There have been many movies, usually bittersweet comedies, about movie-making with the director as the put-upon ringmaster of eccentrics, like Truffaut's "Day for Night" or "Living in Oblivion," or bio-pics that show the director as eccentric visionary, like "Ed Wood" or "Matinee."
But I think "Baadasssss!" is one of very few to show the filmmaker as a driven artist, more comparable to the intense look at a ground-breaking creator like "Pollock."
Writer/director/producer Mario Van Peebles eerily reenacts how his father Melvin wrote/directed/produced the seminal "Sweet Sweetback's Baad Asssss Song," one of the first indie movies that also virtually created the potent blaxpoitation genre and guerrilla moviemaking; I thought I had seen it back in '71, but as soon as this film started I realized my memory was, embarrassingly, confusing it with Robert Downey Sr.'s "Putney Swope," so now I do need to see the original.
The production design, including costumes and hair styles, exquisitely recreates the era, but the editing and cinematography suck us even further into Melvin's head as he incisively surveys the state of the image of blacks in movies up to that time and story boards his response.
Melvin's obsession to create and complete the film according to his vision and on his terms threatens his health and his personal and business relationships, but we are caught up in his whirlwind and root for him no matter how ruthless and prickly he becomes as the odds get ever longer and more frustrating and he refuses to compromise, taking offense at lame, well-meaning suggestions, for example, that he might get further if he would at least smile. But he everywhere, rightly or overly sensitively, only sees racism and condescension, including when he has to part layers of irony to beg Bill Cosby for help.
Recalling the spirit of Werner Herzog's documentary "My Best Fiend" about his tortured collaboration with Klaus Kinski to portray obsessives in "Fitzcarraldo" and "Aguirre: The Wrath of God," Mario adds layers of Freudian issues as this filial tribute unflinchingly includes the father's treatment of the son on set and off in the original film and unsparingly brings to life everyone around them.

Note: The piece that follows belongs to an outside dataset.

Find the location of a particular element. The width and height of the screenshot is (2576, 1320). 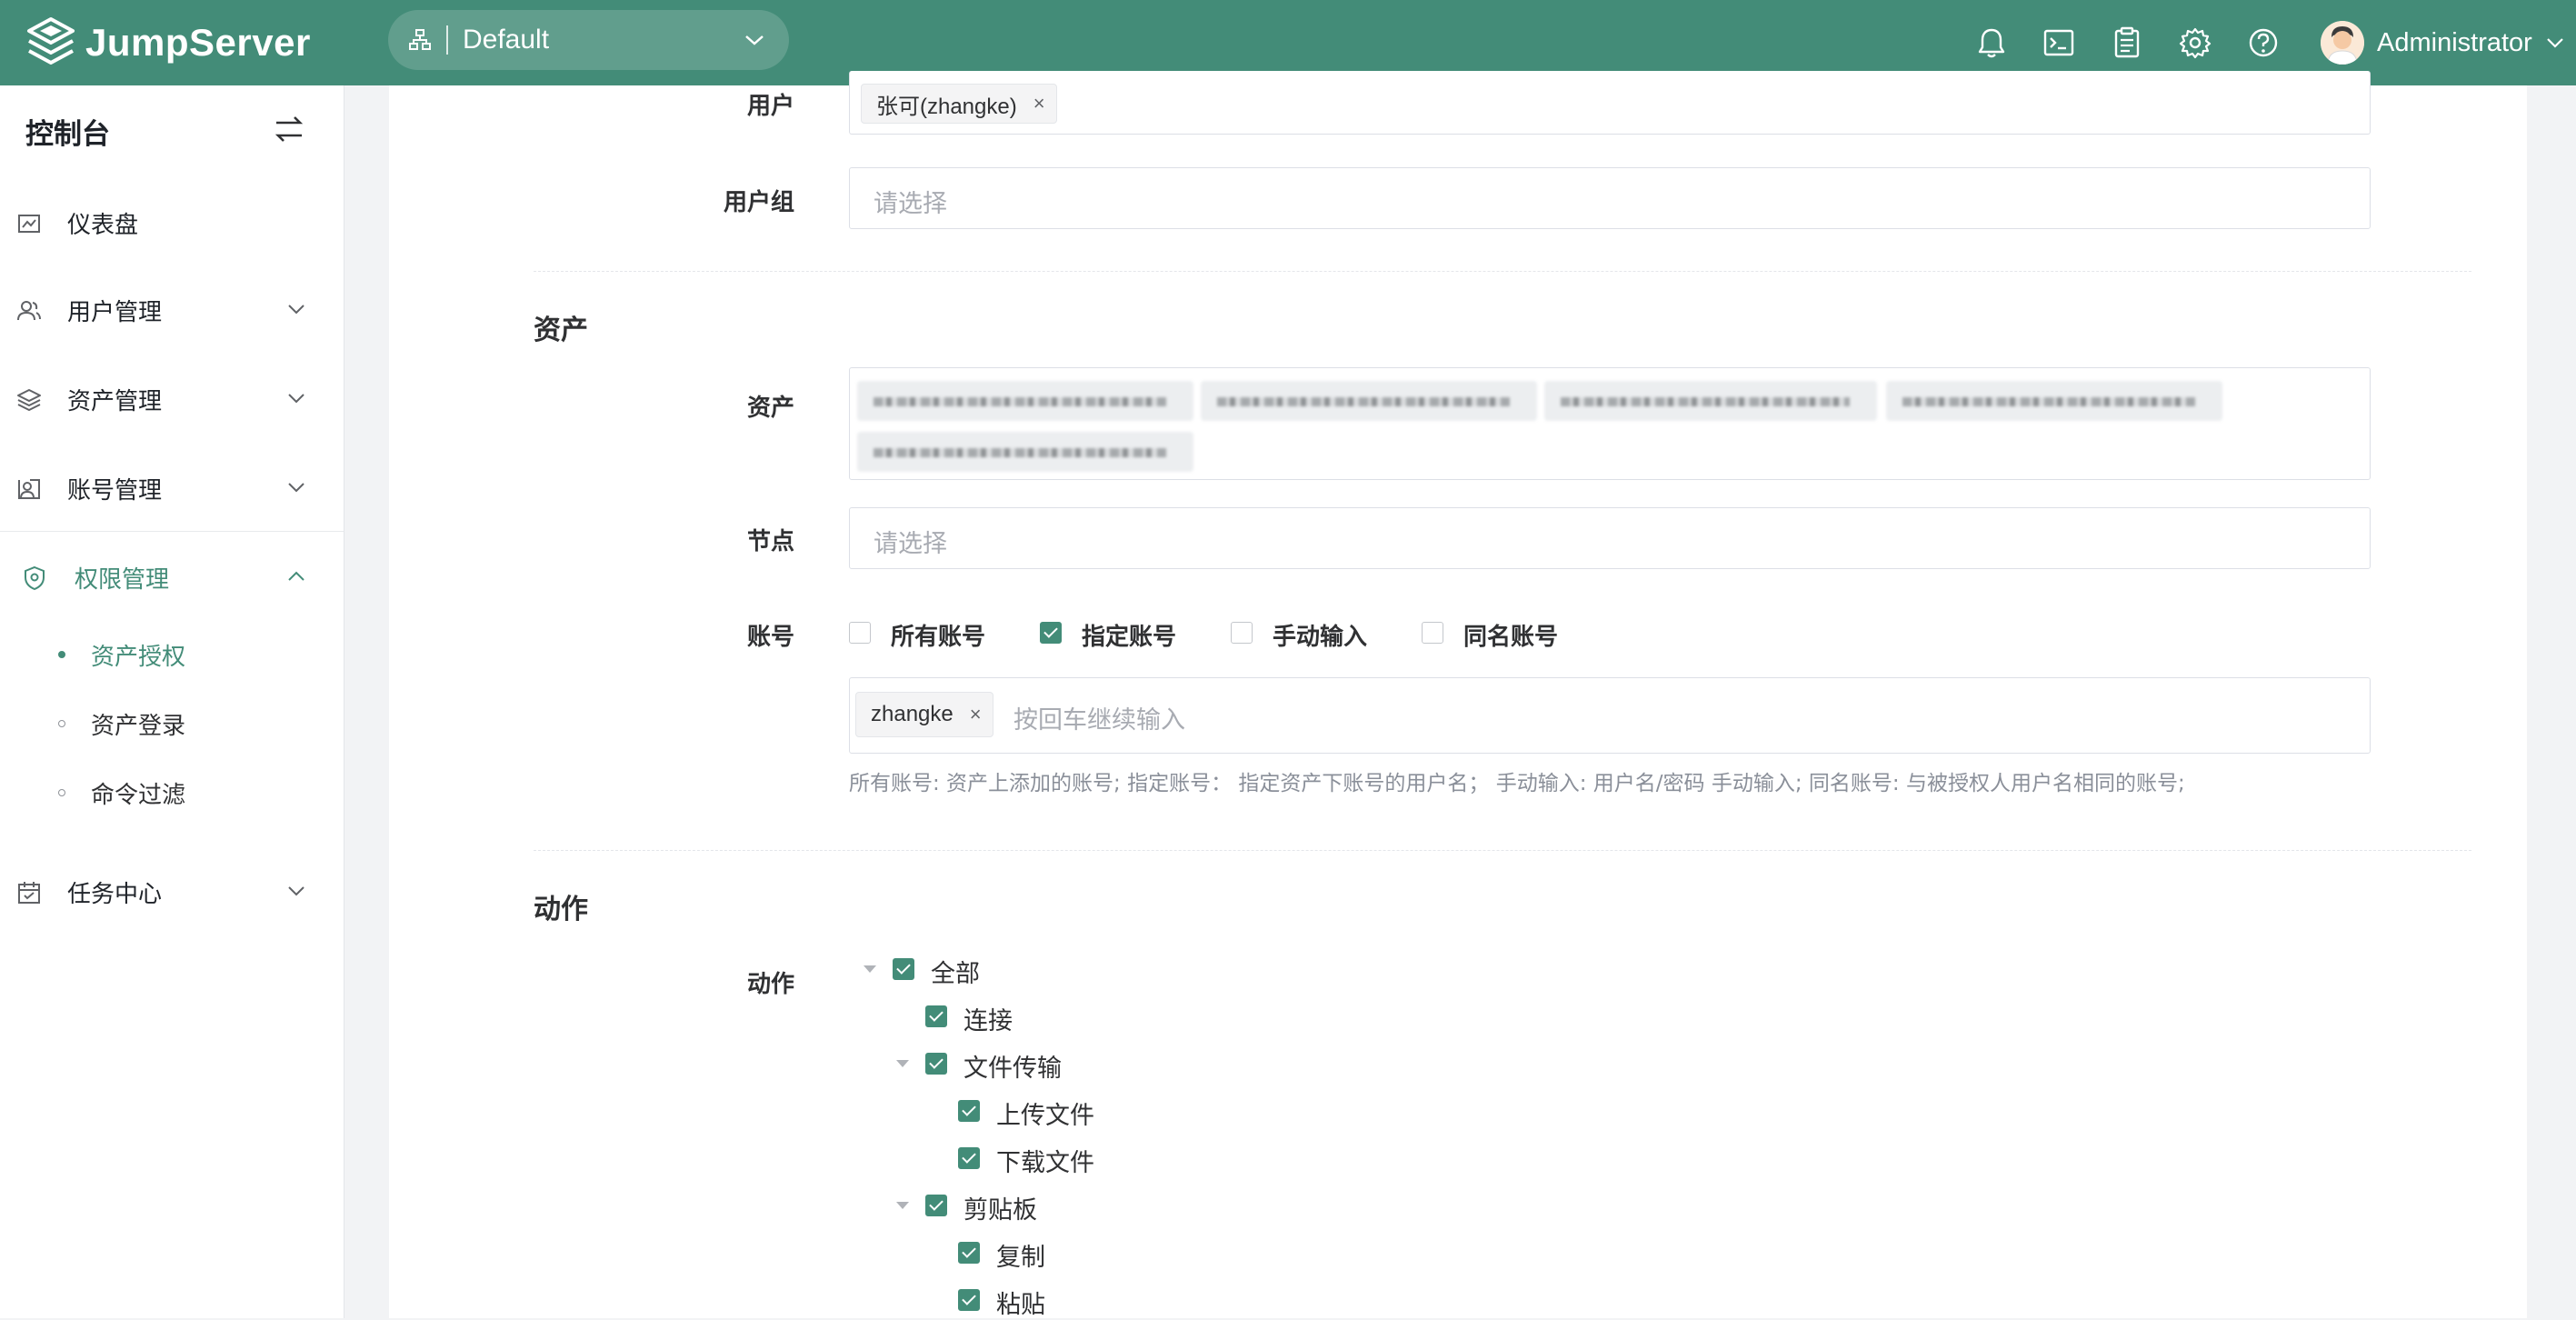

sidebar-item-label: 权限管理 is located at coordinates (123, 580).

Mario effectively borrows other bio-pic techniques, such as the camera-facing interviewees in "Reds," first by their portrayers, then, next to the closing credits, the real people, concluding with a loving portrait of his father.
Contrary to the original film, which boosted the careers of the fledging Earth, Wind, and Fire, the soundtrack instrumentation here is surprisingly traditional and sentimental.
The Portrait of the Artist can rarely be a Portrait of a Nice Guy and "Baadasssss!" beautifully and honestly shows why.